A noter qu'à nouveau, lors de la séance ou partie suivante, l'<input> va être envoyé dans la boîte noire [U], mais que celle-ci n'est plus constituée de [S> , mais de [S'>. Et dans ce cas, la nouvelle réaction fera passer [U] de l'état [S'> à l'état [S''> et ainsi de suite. Le système [s(n)> évolue d'une partie à l'autre, car les joueurs - et le MJ lorsqu'il y en a un, est aussi considéré comme un joueur -

Or, si ce qui intéresse les joueurs, c'est l'<output>, c'est-à-dire le changement d'état de [U] (ce qui revient à dire que si ce qui les intéresse, c'est l'influence qu'ils peuvent exercer sur l'Univers U), alors le système est effectivement primordial, puisque c'est lui qui :
a/ est l'espace sur lequel s'exerce l'influence des joueurs,
b/ détermine la nature de la réponse <output>, c'est-à-dire ses propres possibilités de changements d'état.

La tension T se crée entre la Capacité des joueurs à influencer l'Univers [U] par le médium de leurs personnages (véhicules d'exploration, ou ce que tu appelles Simulacres, Romaric) et la Résistance de l'Univers [U], qu'on pourrait nommer [Inertie] et qui est spécifiquement l'objet des règles constitutives du système.
il s'ensuit ce qui serait ma définition du jeu de rôle : une coopération d'expérimentateurs ludiques cherchant à maîtriser les lois d'un Univers [U] afin d'observer les conséquences de leur influence collective sur cet Univers (ou comment sauver scientifiquement une princesse d'un dragon sans avoir conscience de la scientificité de la démarche, camouflée en jeu).

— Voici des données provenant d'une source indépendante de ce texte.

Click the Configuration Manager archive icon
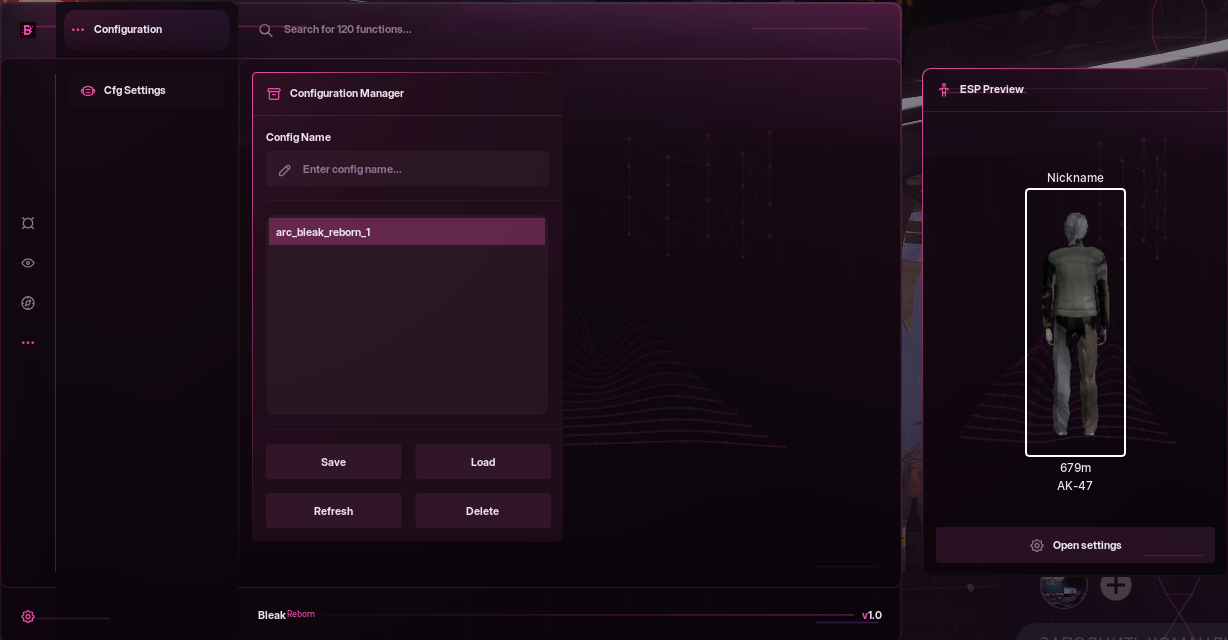 pos(274,94)
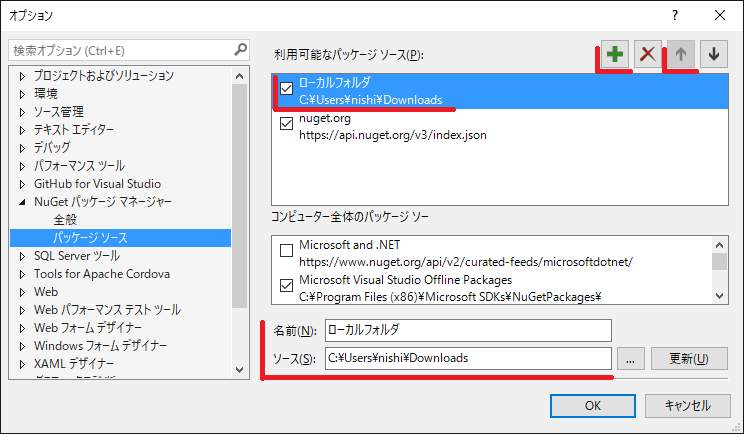
Task: Collapse the NuGet パッケージ マネージャー node
Action: click(22, 202)
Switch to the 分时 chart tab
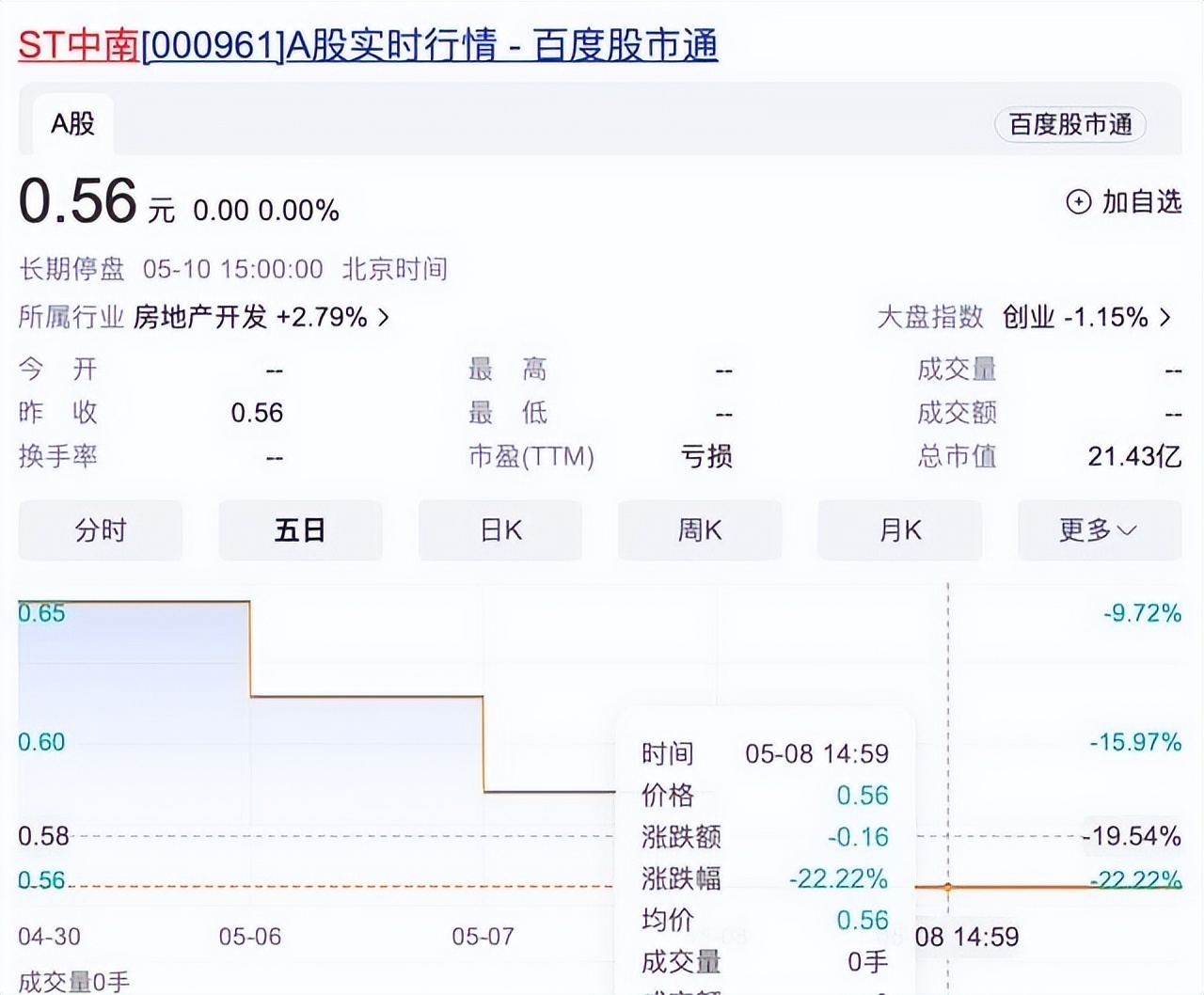This screenshot has height=995, width=1204. tap(101, 530)
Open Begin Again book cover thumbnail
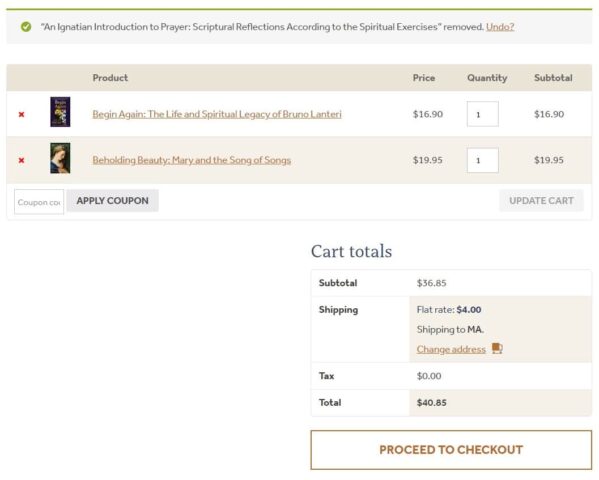The image size is (599, 480). (x=60, y=112)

Je reviens à mon interprétation de ta propre définition, Romaric : Ce serait cette tension T que le Maelström chercherait à résoudre ?

Dans le débat ultérieur de la conférence, il y a une chose qui m'a interpelé : la confusion entre anarchie et anomie. Proudhon définit l'Anarchie non pas comme un désordre, mais comme un "ordre sans autorité" : l"anarchie est une organisation sociale sans dirigeant, mais non pas sans règles.
"Le Paradis, c'est un roman devant un bon feu ! " - Théophile GAUTHIER.